_Directions for this task_.
Exactly as written, return all the data, leaving its pictures behind.

_Dataset content_.
══════════════════════════════

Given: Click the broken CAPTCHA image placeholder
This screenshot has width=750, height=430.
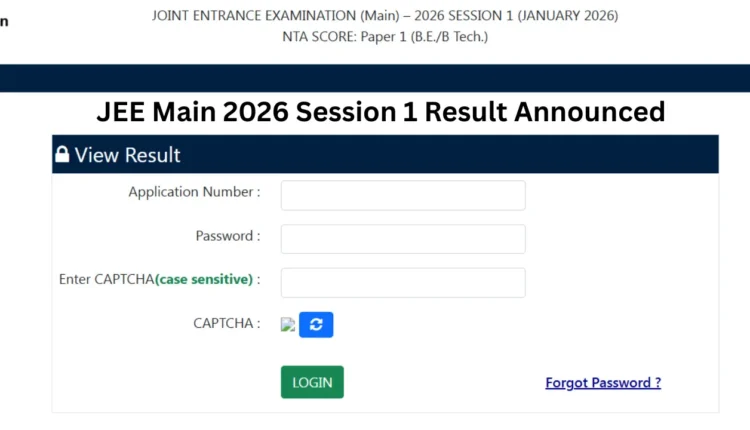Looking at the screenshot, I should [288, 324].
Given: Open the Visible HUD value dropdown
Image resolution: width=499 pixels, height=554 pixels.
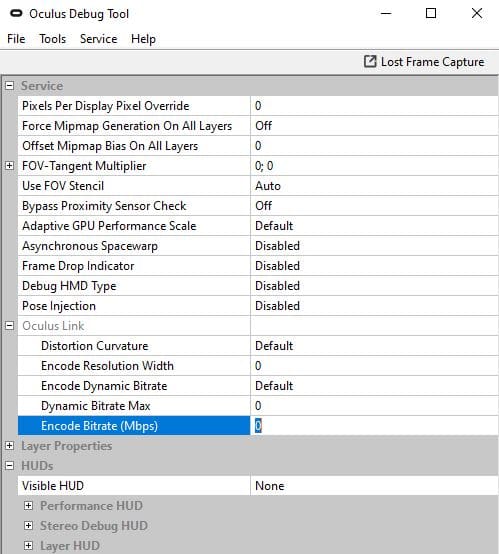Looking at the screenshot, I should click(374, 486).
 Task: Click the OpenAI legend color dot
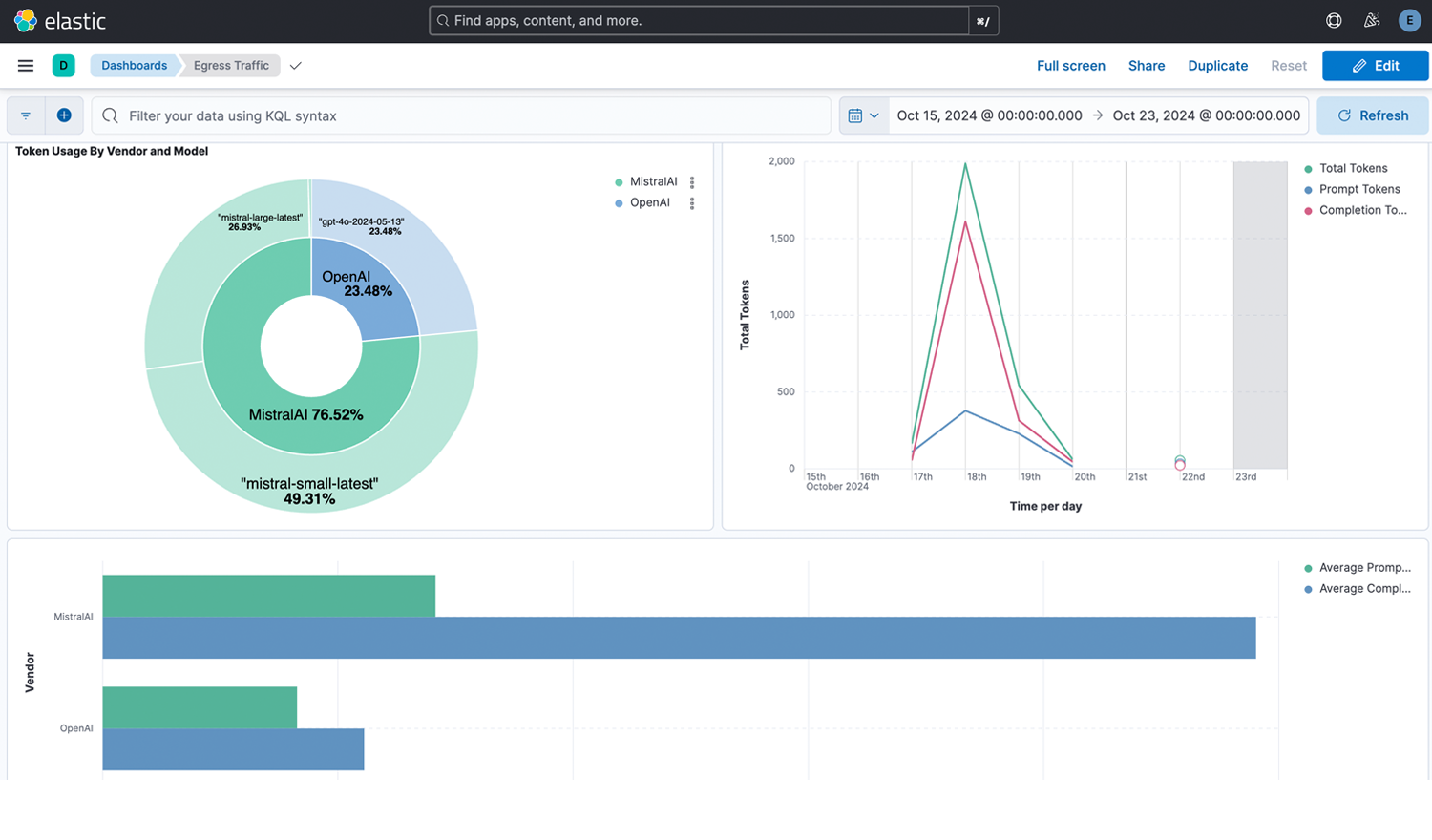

══════════════════════════════

_Solution to this problem_.
Given: Click the broken CAPTCHA image placeholder
This screenshot has width=750, height=430.
Looking at the screenshot, I should [288, 324].
Given: Open the Visible HUD value dropdown
Image resolution: width=499 pixels, height=554 pixels.
Looking at the screenshot, I should click(374, 486).
 Task: Click the OpenAI legend color dot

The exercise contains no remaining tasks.